_Input material_:
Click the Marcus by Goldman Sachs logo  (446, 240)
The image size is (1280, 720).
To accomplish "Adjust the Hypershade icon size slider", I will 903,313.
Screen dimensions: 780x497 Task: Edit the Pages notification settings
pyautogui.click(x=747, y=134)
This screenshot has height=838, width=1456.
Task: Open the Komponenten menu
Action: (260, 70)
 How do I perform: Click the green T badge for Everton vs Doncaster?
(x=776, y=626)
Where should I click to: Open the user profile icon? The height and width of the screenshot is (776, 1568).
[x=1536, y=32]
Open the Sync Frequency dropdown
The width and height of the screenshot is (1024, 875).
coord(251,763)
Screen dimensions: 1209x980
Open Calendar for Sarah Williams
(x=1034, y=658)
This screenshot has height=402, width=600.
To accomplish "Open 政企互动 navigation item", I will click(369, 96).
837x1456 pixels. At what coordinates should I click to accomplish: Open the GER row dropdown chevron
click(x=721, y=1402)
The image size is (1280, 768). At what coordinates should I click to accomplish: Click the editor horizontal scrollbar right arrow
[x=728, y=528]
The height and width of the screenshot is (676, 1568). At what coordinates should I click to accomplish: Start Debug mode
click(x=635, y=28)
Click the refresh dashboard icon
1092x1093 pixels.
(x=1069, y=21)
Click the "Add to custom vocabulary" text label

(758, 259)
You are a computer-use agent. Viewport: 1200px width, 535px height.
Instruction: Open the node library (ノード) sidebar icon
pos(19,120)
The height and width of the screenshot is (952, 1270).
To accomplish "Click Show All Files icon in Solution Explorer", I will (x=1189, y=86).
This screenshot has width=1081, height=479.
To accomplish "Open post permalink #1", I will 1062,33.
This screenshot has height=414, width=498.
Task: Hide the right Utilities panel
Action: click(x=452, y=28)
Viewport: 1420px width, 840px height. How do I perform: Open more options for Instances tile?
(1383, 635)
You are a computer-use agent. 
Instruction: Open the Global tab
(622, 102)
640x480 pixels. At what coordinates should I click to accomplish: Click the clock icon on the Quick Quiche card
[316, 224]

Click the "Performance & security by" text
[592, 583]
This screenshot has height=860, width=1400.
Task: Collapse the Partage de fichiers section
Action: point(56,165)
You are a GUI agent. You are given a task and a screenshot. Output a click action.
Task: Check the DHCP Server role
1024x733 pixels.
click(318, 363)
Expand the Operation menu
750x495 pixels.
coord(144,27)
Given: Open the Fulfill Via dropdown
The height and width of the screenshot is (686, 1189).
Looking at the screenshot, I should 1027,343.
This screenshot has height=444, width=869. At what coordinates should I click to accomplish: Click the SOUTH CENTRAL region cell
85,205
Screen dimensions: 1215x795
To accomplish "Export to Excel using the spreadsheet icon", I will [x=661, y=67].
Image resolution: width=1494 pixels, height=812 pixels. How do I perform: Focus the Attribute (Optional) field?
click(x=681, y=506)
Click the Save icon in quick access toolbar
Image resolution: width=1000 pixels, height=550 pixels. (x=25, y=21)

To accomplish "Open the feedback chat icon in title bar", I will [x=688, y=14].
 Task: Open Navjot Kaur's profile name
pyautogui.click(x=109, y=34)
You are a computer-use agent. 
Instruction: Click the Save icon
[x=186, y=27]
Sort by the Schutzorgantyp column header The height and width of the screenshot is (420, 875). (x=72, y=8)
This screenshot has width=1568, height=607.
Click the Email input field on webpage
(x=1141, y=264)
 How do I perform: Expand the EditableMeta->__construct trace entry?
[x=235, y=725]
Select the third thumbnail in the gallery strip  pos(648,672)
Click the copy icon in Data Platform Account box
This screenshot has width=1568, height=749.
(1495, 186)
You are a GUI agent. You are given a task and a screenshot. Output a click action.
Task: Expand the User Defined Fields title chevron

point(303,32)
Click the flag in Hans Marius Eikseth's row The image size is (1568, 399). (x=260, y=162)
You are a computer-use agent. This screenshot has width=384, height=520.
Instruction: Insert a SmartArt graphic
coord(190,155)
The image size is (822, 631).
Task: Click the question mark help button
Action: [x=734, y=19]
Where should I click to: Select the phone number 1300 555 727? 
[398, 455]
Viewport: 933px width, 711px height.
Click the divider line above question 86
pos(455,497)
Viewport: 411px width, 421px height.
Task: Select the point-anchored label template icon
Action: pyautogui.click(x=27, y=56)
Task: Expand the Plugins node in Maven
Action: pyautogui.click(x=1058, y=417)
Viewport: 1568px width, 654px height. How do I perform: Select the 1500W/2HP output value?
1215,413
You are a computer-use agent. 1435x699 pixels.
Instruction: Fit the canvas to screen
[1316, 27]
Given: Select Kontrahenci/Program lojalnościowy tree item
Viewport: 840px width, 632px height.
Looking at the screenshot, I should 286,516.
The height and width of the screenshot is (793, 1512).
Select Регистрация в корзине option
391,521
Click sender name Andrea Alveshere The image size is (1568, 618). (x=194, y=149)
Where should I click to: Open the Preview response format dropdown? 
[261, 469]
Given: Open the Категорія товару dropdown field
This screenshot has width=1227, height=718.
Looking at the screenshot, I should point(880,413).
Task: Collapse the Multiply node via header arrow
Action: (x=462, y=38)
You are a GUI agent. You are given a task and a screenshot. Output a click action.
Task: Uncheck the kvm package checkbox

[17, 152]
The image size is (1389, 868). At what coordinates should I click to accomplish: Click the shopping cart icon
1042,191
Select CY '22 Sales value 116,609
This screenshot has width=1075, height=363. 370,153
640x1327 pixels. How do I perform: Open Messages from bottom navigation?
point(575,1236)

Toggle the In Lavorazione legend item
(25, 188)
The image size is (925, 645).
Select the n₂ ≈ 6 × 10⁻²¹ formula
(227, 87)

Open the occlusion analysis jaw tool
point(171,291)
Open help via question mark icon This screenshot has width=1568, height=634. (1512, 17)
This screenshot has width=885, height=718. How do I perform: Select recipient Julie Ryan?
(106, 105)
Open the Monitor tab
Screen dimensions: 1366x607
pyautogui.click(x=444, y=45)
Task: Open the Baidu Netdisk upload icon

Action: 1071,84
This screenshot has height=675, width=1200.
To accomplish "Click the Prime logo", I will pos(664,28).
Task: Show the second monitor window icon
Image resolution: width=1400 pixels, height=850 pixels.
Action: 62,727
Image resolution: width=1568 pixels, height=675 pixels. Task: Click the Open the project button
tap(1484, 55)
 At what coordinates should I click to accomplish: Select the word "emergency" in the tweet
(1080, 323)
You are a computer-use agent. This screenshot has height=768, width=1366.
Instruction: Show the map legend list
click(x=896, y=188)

_Requirement_: Print the material below exactly as it appears, from the line containing "837x1456 pixels. At" up to and including the line containing "coord(144,27)".

_Response to this task_:
837x1456 pixels. At what coordinates should I click to accomplish: Open the GER row dropdown chevron
click(x=721, y=1402)
The image size is (1280, 768). At what coordinates should I click to accomplish: Click the editor horizontal scrollbar right arrow
[x=728, y=528]
The height and width of the screenshot is (676, 1568). At what coordinates should I click to accomplish: Start Debug mode
click(x=635, y=28)
Click the refresh dashboard icon
1092x1093 pixels.
(x=1069, y=21)
Click the "Add to custom vocabulary" text label

(758, 259)
You are a computer-use agent. Viewport: 1200px width, 535px height.
Instruction: Open the node library (ノード) sidebar icon
pos(19,120)
The height and width of the screenshot is (952, 1270).
To accomplish "Click Show All Files icon in Solution Explorer", I will (x=1189, y=86).
This screenshot has width=1081, height=479.
To accomplish "Open post permalink #1", I will 1062,33.
This screenshot has height=414, width=498.
Task: Hide the right Utilities panel
Action: click(x=452, y=28)
Viewport: 1420px width, 840px height. How do I perform: Open more options for Instances tile?
(1383, 635)
You are a computer-use agent. 
Instruction: Open the Global tab
(622, 102)
640x480 pixels. At what coordinates should I click to accomplish: Click the clock icon on the Quick Quiche card
[316, 224]

Click the "Performance & security by" text
[592, 583]
This screenshot has height=860, width=1400.
Task: Collapse the Partage de fichiers section
Action: point(56,165)
You are a GUI agent. You are given a task and a screenshot. Output a click action.
Task: Check the DHCP Server role
1024x733 pixels.
click(318, 363)
Expand the Operation menu
750x495 pixels.
coord(144,27)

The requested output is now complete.